Le confort des TGVLe TGV 001À sa sortie d’usine le TGV 001 est doté de 6 bogies moteurs identiques à quelques micro-détails près pour les bogies extrêmes (adjonction de la brosse de contact, de l’enregistreur de vitesse et des balises de cab-signal). La suspension secondaire est réalisée par des ressorts pneumatiques dits "coussins" Sumiride du fabricant japonais Sumitomo. Ce ressort est placé sous l’appui de l’anneau porteur (pour les bogies articulés des remorques) ou sous le châssis des motrices et repose sur une traverse de charge. Cette traverse est liée par des bielles à l’anneau porteur ou au châssis en formant un parallélogramme déformable. Ce type de coussin, déjà utilisé sous les voitures TEE Inox A4Dtux et Vru, n’accepte que des débattements verticaux : pour les prises de courbe, il faut faire appel à une traverse intermédiaire pivotante. Dans le cas du TGV 001, cette fonction est assurée par des blocs sandwich, se déformant à la torsion et au cisaillement, intercalés entre la traverse de charge et le longeron du bogie. Ce dispositif simple est déjà bien connu pour son application aux locomotives (le plus connu et visible étant celui des BB 4400 kW et BB 67400).
Vue d'un anneau d'intercirculation du TGV 001. Le bogie moteur Y 225 a un empattement de 2600 mm.
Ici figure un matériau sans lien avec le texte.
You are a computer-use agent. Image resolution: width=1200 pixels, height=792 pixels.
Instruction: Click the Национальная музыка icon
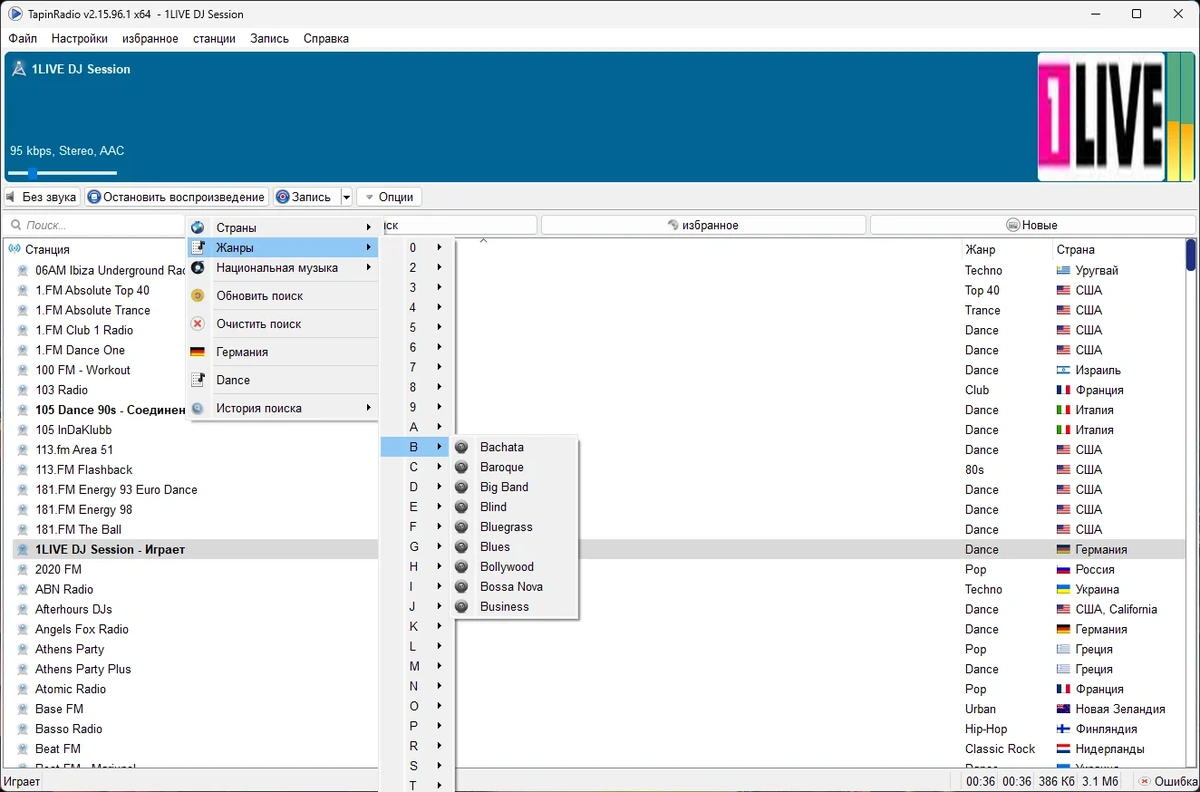click(197, 268)
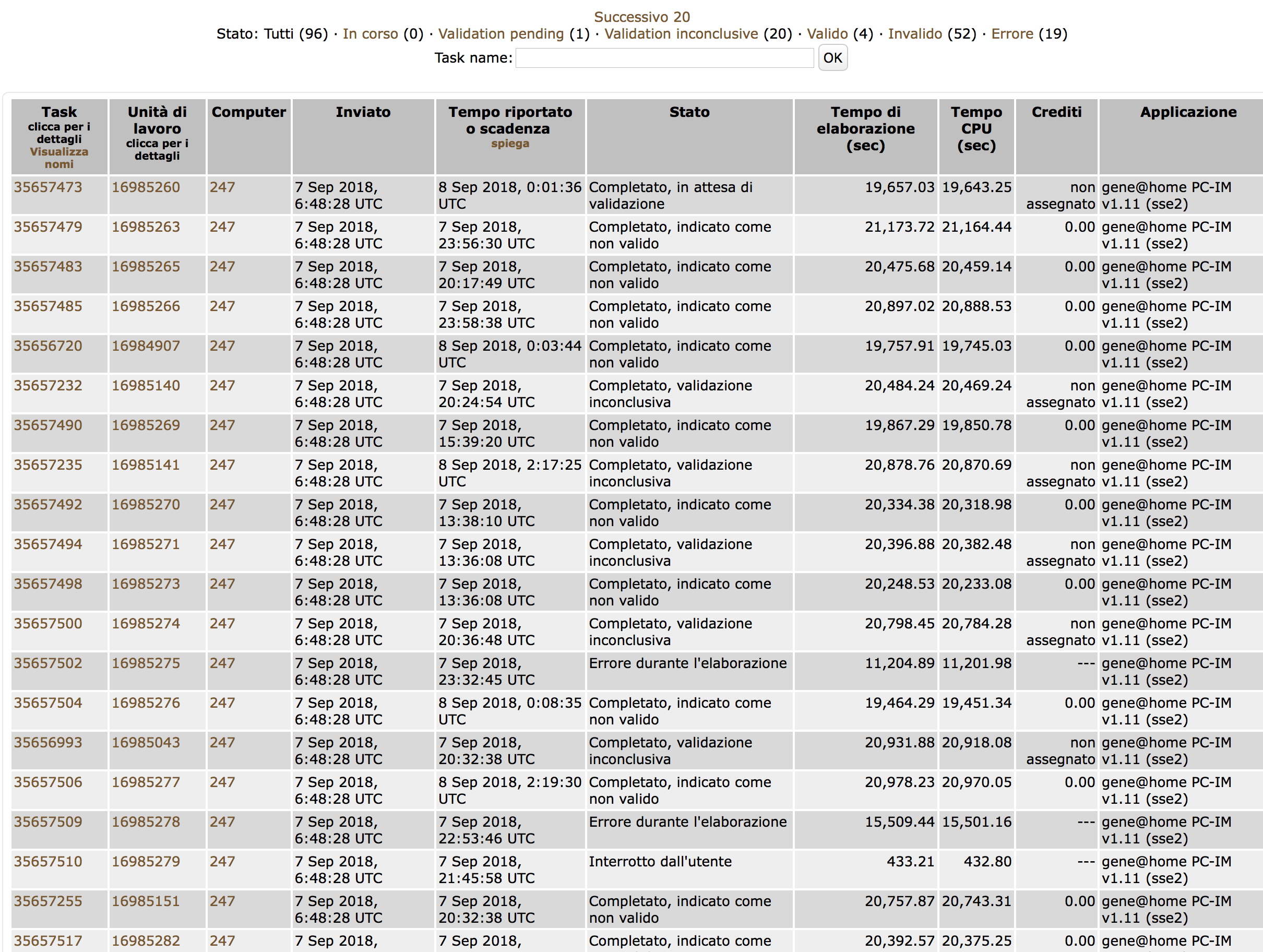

Dès les premiers tours de roues, le confort vibratoire du TGV n’interpelle pas outre mesure, il est même perçu comme bon. Les performances, la vitesse et les innovations ont-elles occulté la qualité du confort qui, petit à petit, se dégrade inexorablement ? Y a-t'il eu de l’eau du circuit des toilettes qui s’est répandue dans le circuit pneumatique alimentant la suspension, autrement dit de l’eau dans le gaz responsable de la "dureté" de la suspension ? Toujours est-il que les nouvelles venues, les rames RTG et les voitures Corail, ont placé la barre du confort, vibratoire en particulier, assez haut. Il n’en faut pas plus pour éveiller l’idée d’adapter cette suspension à ressorts métalliques au TGV 001. De plus cette solution est jugée économique par son absence de consommation d’air et de maintenance ou de réglage des valves de nivellement. Pour cette expérimentation, la remorque de 1ère classe sera encadrée par deux nouveaux bogies porteurs de type Y 226 B. Ce n’est pas non plus la panacée et les remorques sont de plus excitées par de désagréables ondes longitudinales. Les tentatives d’amélioration du confort du 001 en resteront là.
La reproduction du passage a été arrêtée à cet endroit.